Le maître d’ouvrage peut transférer à un tiers son action sur le fondement de la garantie contractuelle

The client can transfer to a third party his action on the basis of the contractual guarantee

by gmorales on 7 October 2016 | Category: Public markets
Le maître d’ouvrage peut transférer à un tiers son action sur le fondement de la garantie contractuelle Le maître d’ouvrage peut transférer à un tiers son action sur le fondement de la garantie contractuelle

State Council, October 7, 2016, Société Lyonnaise des Eaux France, No. 392351

The urban community of Bordeaux (CUB) had entrusted Lyonnaise des Eaux with a project management mission for the renovation of a collector of the sewerage network, this company also operating the sewerage network within the framework of a leasing contract. The CUB has also entrusted the execution of the works to a group of companies. Following the appearance of disorders, the Lyonnaise des Eaux has requested the conviction of the companies that carried out the work to compensate for the damage related to these disorders under the ten-year responsibility of the manufacturers, on the one hand, and the guarantee contractual, on the other hand.

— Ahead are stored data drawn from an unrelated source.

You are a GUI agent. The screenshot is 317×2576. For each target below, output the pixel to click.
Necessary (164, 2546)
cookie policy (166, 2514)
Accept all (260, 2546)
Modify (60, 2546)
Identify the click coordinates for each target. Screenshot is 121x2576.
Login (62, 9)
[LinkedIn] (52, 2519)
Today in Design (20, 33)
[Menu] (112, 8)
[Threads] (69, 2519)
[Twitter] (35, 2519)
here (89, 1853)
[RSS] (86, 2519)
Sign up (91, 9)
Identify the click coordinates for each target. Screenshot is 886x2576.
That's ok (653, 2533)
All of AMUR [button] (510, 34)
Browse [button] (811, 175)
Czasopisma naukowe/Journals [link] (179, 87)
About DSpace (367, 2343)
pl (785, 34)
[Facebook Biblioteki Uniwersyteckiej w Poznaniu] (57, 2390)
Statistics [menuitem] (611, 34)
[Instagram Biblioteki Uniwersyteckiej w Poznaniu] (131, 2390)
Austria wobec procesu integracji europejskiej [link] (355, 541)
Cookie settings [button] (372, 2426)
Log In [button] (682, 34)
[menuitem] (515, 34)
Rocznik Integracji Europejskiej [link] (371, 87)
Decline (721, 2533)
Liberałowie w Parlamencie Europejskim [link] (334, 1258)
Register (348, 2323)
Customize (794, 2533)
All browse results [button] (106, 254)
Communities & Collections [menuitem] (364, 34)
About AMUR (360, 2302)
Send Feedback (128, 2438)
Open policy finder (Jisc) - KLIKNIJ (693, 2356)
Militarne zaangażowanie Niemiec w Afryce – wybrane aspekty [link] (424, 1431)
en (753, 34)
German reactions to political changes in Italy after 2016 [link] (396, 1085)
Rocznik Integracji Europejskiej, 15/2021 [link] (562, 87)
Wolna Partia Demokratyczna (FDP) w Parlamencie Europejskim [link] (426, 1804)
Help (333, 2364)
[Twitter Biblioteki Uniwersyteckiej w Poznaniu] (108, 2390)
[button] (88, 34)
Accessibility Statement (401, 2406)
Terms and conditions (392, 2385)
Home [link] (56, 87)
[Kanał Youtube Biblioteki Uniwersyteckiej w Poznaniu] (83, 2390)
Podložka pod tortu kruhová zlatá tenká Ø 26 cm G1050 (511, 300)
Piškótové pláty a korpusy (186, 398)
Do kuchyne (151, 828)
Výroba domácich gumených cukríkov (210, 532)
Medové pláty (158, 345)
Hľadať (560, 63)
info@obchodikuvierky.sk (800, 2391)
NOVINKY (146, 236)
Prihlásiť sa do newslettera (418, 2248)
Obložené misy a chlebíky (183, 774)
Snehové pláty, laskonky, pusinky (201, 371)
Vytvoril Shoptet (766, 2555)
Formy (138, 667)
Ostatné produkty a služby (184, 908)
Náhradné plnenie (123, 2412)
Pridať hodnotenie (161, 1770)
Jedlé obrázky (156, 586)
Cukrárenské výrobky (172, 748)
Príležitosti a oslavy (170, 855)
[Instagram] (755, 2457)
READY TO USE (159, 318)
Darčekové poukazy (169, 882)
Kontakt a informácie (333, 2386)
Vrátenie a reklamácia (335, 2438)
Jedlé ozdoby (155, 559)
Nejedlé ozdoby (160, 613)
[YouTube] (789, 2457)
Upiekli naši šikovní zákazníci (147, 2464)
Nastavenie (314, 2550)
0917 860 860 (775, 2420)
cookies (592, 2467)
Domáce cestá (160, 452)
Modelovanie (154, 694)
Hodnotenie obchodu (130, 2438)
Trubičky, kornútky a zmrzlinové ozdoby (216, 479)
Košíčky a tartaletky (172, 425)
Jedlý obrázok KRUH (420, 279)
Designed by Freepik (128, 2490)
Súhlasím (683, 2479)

Rule n ° 1: Defects appearing after the reception, but of the same nature as those appeared during the works, are apparent defects and can not give place to the implementation of the ten-year guarantee

Concerning the challenge under the decennial liability of the manufacturers, it will be recalled that it applies to hidden defects and not to apparent defects. However, the Administrative Court of Appeal of Bordeaux had noted that disorders had already appeared during the works and that those appeared after the reception of works were of the same nature and had the same cause. The Court also noted that if repairs had already been made to the collector prior to the acceptance of the works, the doubts as to the technical solutions employed, which were known to the supervisor, did not allow these repairs to be regarded as definitive or even sustainable. She also noted that during the works, the project manager had long researched the nature and causes of the phenomenon. The Court thus retained that at the time of receipt, the defect affecting the work was therefore known to the supervisor who could apprehend the consequences, in all their extent ". The appellate judge therefore considered that these defects had the character of obvious defects at the time of the reception and could thus not lead to a conviction of the companies under the ten-year guarantee. The Council of State, which holds that the Court has supremely appreciated these facts without distortion, validates the reasoning of the Court.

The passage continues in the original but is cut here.